Armen Mulkidjanian says that the goal of the study was set by Prof. Skulachev.

‘Prof. Skulachev asked our group in Germany to tackle these puzzles,’ says Armen Mulkidjanian. ‘Most of the work was carried out by the post-graduate students and the employees of the Moscow University, who worked in Russia and in Germany, so that their contribution was decisive. As to the research, we have developed an experimental system to investigate quantitatively the oxidation of the cardiolipin membranes and the ability of various antioxidants to prevent it. It turned out that the SkQ-ions and the molecules of coenzyme Q protected the cardiolipin membranes from oxidation equally well, whereas vitamin E performed much worse’.

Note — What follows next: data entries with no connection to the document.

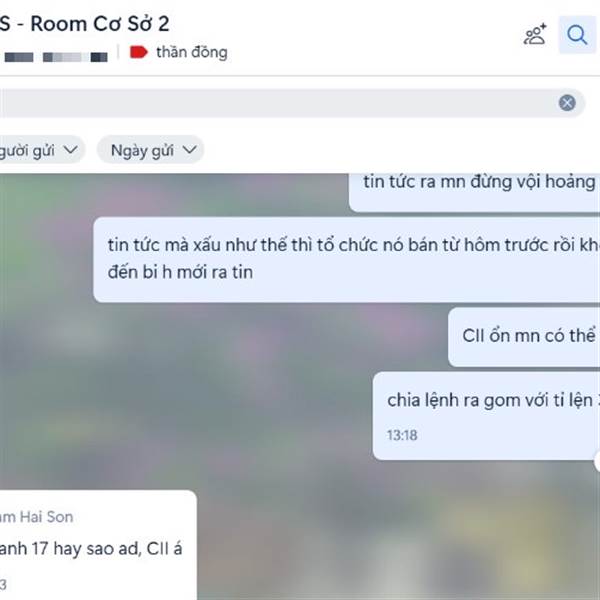Click the chevron on 'Người gửi' filter
The image size is (600, 600).
[x=70, y=150]
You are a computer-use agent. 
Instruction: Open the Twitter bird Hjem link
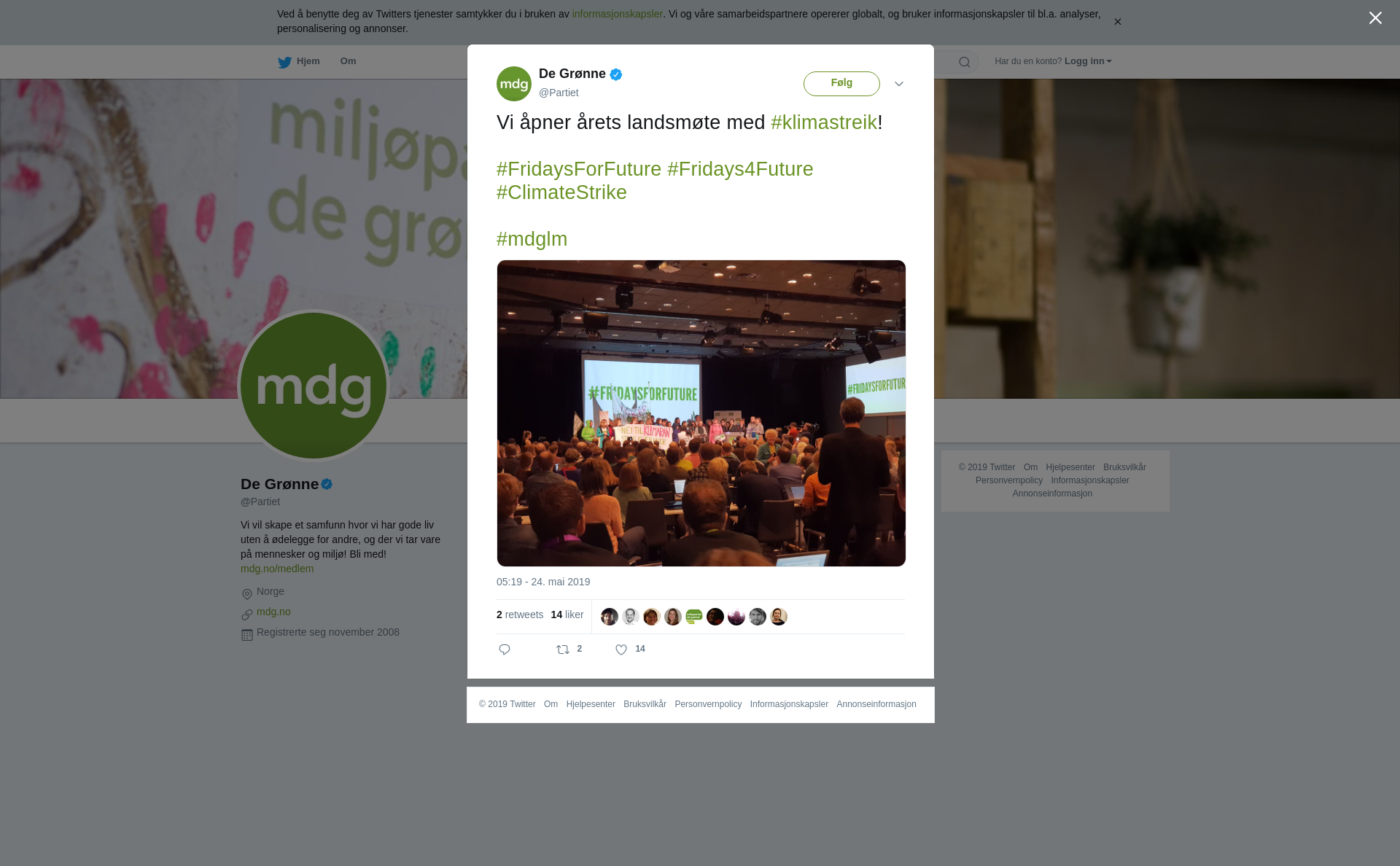[299, 62]
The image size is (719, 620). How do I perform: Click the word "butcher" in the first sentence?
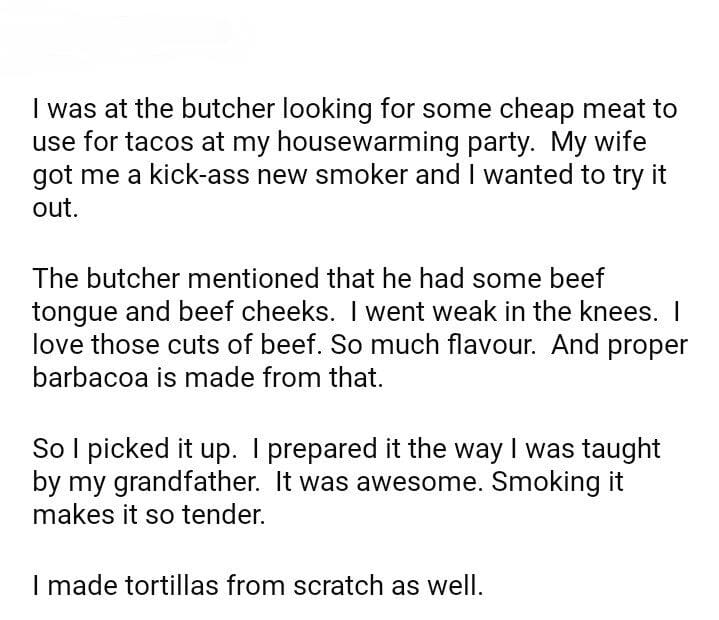pos(199,108)
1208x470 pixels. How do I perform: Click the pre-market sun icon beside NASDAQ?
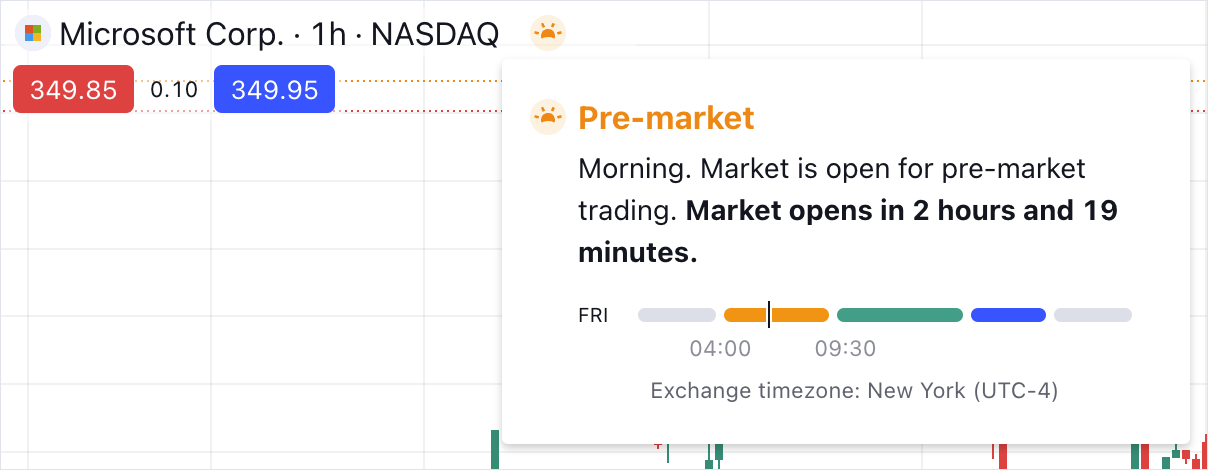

To understand why cardiolipin molecules are the main target of the ROS, the researchers compared the experimental data with their previous results and the structures of respiratory enzymes. A fraction of cardiolipin molecules is occluded within respiratory protein complexes, just those that generate ROS. ‘These molecules should be the first to be oxidized,’ Mulkidjanian says.

The bulky, water-insoluble molecule of coenzyme Q cannot get to these “hidden” cardiolipin molecules, as opposed to small, agile molecules of artificial antioxidants, which, as shown in the study, are capable of protecting cardiolipin molecules from oxidation by accessing them both from the membrane and from the aqueous phase.

“The essence of our work is that we have proposed a mechanism that explains how very low doses of mitochondria-targeted antioxidants could provide a distinct therapeutic effect, even being applied over large amounts of natural antioxidants, which were ineffective in this case. The mechanism should be valid for the whole class of similar drugs. We hope that our findings would help to develop new drugs,’ says Armen Mulkidjanian.